L'americano, ormai rosso dalla ira, si lanciò di nuovo, cercando di afferrarla con forza per immobilizzarla. Anahit si abbassò velocemente, e con una mossa fulminea lo colpì al petto con entrambe le gambe, facendolo saltare in aria, per poi tirare un grosso doppio pestone di pianta con gli stivali ai suoi testicoli, facendo cadere il colonnello di peso lateralmente. “Ci devo avere tatuato i miei stivali sopra” lo sfidò la ragazza. Il Colonnello riuscì a tirarsi nuovamente su con le poche forze rimaste e a mettersi in posizione di guardia anche se un po’ tremante. Con un movimento che sembrava quasi danzato, Anahit si portò dietro il colonnello che si lanciò su di lei, stavolta troppo preso dalla furia per pensare. Con una spinta rapida e precisa, Anahit si abbassò, mostrando un perfetto lato B al pubblico dietro di lei e lo colpì con un pugno diretto alle palle già ammaccate. Il colonnello si fermò, portandosi le mani all’inguine, incapace di respirare correttamente. Con la fretta di un rapace, l’Armena si avventò su di lui, chiudendo il combattimento con un calcio potente al volto. Il suo piede colpì con precisione, facendo rimbalzare la testa dell'americano indietro. Il colonnello cadde pesantemente a terra, senza forza per rialzarsi, mentre il silenzio calava nella stanza. Anahit si chinò su di lui e gli sussurrò all’orecchio: “Adesso, striscia fuori da qui e non farti più vedere, o la prossima volta non mi limiterò a pestarti.”

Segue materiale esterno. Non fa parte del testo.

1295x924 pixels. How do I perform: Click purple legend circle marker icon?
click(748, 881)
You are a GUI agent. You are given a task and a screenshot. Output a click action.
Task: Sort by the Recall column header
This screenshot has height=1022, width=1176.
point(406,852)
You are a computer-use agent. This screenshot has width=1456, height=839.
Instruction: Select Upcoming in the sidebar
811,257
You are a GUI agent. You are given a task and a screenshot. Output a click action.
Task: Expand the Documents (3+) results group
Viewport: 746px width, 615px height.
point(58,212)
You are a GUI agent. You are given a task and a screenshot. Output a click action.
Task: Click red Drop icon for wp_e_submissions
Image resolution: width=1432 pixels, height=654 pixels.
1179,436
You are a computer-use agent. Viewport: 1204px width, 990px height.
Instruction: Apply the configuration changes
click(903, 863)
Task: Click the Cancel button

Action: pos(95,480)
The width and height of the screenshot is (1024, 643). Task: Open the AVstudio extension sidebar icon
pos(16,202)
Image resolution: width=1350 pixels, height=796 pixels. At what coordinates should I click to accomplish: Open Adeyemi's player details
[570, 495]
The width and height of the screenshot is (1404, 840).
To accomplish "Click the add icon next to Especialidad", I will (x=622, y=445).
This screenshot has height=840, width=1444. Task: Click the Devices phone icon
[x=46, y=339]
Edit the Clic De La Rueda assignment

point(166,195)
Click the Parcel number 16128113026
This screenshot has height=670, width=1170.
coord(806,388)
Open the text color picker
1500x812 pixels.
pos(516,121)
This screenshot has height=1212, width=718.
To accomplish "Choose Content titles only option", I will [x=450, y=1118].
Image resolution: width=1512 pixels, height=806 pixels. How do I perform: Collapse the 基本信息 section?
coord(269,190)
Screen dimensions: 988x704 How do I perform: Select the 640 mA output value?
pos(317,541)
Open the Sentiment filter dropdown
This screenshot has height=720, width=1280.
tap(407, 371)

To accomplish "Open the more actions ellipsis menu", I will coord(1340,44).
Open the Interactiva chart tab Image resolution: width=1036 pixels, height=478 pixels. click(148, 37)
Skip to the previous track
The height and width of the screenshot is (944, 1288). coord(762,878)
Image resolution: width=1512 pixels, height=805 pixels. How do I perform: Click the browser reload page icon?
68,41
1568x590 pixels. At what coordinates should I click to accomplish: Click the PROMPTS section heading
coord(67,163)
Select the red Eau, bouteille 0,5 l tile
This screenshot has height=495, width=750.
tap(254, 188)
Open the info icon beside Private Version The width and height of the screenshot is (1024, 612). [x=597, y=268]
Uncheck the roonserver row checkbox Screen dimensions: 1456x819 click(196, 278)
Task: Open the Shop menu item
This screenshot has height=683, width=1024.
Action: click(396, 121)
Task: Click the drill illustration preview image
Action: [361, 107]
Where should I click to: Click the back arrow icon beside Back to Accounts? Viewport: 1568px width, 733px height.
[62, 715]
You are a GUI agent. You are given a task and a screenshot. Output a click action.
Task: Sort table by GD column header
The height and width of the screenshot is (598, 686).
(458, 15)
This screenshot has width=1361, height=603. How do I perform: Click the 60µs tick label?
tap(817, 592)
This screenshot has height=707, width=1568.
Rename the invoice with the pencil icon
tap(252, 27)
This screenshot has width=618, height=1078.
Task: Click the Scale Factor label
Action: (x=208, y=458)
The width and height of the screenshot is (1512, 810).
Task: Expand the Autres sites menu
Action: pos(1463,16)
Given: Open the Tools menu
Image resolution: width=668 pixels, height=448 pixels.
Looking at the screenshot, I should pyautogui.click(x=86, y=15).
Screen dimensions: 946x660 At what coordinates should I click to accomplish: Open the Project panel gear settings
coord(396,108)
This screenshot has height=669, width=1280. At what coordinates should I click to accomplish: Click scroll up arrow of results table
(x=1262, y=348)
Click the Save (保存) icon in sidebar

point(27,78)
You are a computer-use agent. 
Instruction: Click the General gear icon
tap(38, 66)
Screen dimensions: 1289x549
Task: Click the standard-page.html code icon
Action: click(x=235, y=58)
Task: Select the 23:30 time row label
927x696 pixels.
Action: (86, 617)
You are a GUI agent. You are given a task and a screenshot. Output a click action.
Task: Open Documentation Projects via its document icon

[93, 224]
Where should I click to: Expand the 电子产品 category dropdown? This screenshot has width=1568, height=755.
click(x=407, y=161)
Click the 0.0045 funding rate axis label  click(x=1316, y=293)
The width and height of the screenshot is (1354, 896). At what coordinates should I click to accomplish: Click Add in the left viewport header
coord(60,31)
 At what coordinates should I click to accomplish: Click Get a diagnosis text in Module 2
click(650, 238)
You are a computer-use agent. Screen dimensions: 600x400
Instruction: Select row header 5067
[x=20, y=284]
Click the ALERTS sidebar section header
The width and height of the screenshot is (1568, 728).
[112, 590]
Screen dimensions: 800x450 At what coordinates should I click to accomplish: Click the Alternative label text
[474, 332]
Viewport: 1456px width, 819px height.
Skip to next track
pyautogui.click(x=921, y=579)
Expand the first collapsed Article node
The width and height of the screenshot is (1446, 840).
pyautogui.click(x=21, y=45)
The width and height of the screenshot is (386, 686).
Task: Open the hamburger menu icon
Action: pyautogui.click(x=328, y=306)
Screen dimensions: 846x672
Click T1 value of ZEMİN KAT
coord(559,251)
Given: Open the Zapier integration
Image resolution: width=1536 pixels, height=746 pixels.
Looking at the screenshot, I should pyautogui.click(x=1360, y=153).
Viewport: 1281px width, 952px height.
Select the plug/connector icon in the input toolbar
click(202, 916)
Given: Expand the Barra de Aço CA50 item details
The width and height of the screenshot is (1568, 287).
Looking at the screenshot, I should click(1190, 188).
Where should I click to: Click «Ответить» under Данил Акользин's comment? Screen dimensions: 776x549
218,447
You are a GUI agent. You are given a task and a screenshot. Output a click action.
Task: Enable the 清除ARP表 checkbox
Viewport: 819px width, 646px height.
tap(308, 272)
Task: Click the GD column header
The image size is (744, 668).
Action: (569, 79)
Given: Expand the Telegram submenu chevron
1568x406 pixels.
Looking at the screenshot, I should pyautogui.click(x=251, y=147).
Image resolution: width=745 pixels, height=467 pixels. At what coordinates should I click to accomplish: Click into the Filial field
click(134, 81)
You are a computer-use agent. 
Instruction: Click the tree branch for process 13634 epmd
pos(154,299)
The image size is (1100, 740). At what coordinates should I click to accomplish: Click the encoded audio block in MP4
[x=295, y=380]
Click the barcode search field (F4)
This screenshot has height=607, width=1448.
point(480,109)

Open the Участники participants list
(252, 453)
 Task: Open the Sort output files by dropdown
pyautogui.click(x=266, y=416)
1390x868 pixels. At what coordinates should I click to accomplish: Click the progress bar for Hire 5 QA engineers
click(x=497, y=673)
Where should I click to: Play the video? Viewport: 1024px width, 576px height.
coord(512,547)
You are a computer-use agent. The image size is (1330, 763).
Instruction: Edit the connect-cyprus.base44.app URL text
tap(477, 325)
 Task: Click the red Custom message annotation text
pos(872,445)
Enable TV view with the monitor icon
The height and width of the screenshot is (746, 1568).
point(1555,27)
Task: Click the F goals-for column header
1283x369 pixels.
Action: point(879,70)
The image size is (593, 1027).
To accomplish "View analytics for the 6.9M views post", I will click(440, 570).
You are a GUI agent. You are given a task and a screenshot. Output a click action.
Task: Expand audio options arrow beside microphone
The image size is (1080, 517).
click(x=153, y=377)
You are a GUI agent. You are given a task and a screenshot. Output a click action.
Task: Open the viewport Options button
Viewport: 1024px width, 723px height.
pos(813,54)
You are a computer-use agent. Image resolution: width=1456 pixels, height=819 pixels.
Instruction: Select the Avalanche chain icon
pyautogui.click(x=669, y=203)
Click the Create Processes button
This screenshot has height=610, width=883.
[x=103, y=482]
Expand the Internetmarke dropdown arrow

Il colonnello, con la mascella serrata, si tirò su a fatica, ancora stordito. I suoi uomini lo aiutarono a rimettersi in piedi, mentre Freja osservava la scena con un sorriso compiaciuto. “Bene,” disse Freja, “oggi abbiamo vinto. Ma da adesso in poi dovremo fare davvero attenzione e accelerare i nostri piani, qua ci giochiamo l’equilibrio tra spionaggio europeo e americano.” Anahit si rimise la giacca e fece spallucce. “Peccato, volevo maciullargli quelle inutili perline ancora un po’.”———————————————————————————
La notte avvolgeva il deserto in un silenzio quasi irreale. Samira si mosse con attenzione tra le rocce, accompagnata da Tarek, il suo schiavo dichiarato, che la seguiva come un’ombra. Avevano pianificato il percorso con attenzione: niente luci, niente rumori superflui, movimenti lenti e precisi. Erano giorni che Khaled aveva smesso di non fidarsi completamente della sua futura moglie, da quando gli aveva salvato la vita. Questo le aveva permesso di adottare una strategia semplice efficace, in quanto Tarek conosceva bene la zona. L’orario dato da Freja era particolarmente adatto, proprio nel momento della guardia di Khaled, in modo tale che Anahit si sarebbe potuta infiltrare facilmente in un punto cieco vicino al cancello e al giardino, proprio dove stava arrivando Samira. La strategia era la seguente: uso delle ombre e della vegetazione sparsa, il paesaggio offriva pochi ripari, ma sfruttando i dossi naturali del terreno e i cespugli bassi, potevano avanzare senza essere visibili dalle postazioni di vedetta; camminata sul lato del vento, in questo modo riducevano il rischio che eventuali cani da guardia potessero fiutare il loro odore; passi su superfici morbide, evitando di camminare su ghiaia o rocce che potessero far rumore, preferendo la sabbia compatta.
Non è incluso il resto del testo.